Words for January 14
Tintinadulation
I saw this on the front page of The Globe and Mail, December 17, 2011. The word was being used to describe people’s reaction to the movie The Adventures of Tintin that had just come out. I will define its meaning myself: It means to worship all things related to Tintin, the famous comic book character created by Belgian writer Hergé.
I liked the word because of its sound. Note how close it is to “tintinnabulation,” a word that means “a ringing or tinkling of bells.” A related word is “tinnitus,” the name given to “a ringing in the ears.”
(Oh-oh! Now I wonder if The Globe’s word also had a double “n”. I hope not because then the word wouldn’t fit on a Scrabble board.)
Codec
I picked this word from the same newspaper (December 17, 2011) because I had never seen or heard it before. The definition from Oxford is “A device that converts an analog signal into an encoded digital from, and decodes digital signals into analog form, used in telephone systems and in video systems for computers. [Blend of coder-decoder.] Clever! Well, I’ve revealed that I’m not a techie.
Phantasmagoria
Oh, I just love the spooky sound of it! A phantom is a ghost; I also hear the echo of the word “fantasy.”
Here is the definition: “A shifting series of real or imaginary figures as seen in a dream or created as an effect in film, etc.”This word was part of a wonderful quote that actress Molly Parker gave in a Globe and Mail article. The quote comes from Joan Didion’s book of essays The White Album (1979) and goes like this:
“We live entirely, especially if we are writers, by the imposition of a narrative line upon disparate images, by the ‘ideas’ with which we have learned to freeze the shifting phantasmagoria which is our actual experience.”
I like many French words. A lot of them have become accepted and familiar as part of the English language. This all goes back to the Battle of Hastings in 1066 when William of Normandy conquered England the the French-speaking Normans mixed with the Saxons of Britain.

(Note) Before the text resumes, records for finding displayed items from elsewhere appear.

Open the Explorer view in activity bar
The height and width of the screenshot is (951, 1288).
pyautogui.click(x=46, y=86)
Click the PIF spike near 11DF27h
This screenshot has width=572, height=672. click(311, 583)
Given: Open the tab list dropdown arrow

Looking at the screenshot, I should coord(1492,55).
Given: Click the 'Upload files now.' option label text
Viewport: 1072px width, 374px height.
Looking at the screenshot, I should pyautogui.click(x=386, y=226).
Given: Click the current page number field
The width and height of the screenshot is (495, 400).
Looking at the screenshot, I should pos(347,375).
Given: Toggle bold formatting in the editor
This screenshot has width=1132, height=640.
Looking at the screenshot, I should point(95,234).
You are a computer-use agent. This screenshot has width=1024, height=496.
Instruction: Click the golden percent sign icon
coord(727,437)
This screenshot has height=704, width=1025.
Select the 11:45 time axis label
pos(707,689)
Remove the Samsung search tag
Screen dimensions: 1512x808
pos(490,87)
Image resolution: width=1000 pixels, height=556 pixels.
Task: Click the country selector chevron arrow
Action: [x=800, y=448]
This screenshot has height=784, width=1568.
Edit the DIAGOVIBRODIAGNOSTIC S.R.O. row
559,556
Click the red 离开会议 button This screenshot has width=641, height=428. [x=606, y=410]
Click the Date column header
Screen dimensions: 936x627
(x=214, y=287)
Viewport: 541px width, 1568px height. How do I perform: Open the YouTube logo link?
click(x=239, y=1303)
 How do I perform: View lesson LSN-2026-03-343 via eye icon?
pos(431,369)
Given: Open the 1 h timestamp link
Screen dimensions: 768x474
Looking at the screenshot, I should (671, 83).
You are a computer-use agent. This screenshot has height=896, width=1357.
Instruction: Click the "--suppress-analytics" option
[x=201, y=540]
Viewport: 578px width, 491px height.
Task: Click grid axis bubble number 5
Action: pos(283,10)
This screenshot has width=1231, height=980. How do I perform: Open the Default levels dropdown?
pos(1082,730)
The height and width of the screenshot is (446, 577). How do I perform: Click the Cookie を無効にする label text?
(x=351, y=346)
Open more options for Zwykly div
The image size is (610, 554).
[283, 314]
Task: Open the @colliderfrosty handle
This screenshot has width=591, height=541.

Here is a French expression I saw in the December 31, 2011 Globe and Mail—reviewer Claire Messud used it to describe the main character in Teju Cole’s novel Open City:
Bonhomous flâneur
“Bonhomous” means “full of bonhomie” (“geniality; good-natured friendliness”).
A “flâneur” (italicized because it’s not yet considered part of the English language) is “an idler, a lounger.”
bricolage
Another French word. I saw it recently and included it here just because I like the sound of it.
“1. Creation or construction from whatever is immediately available for use. 2. Something created or constructed in this way.”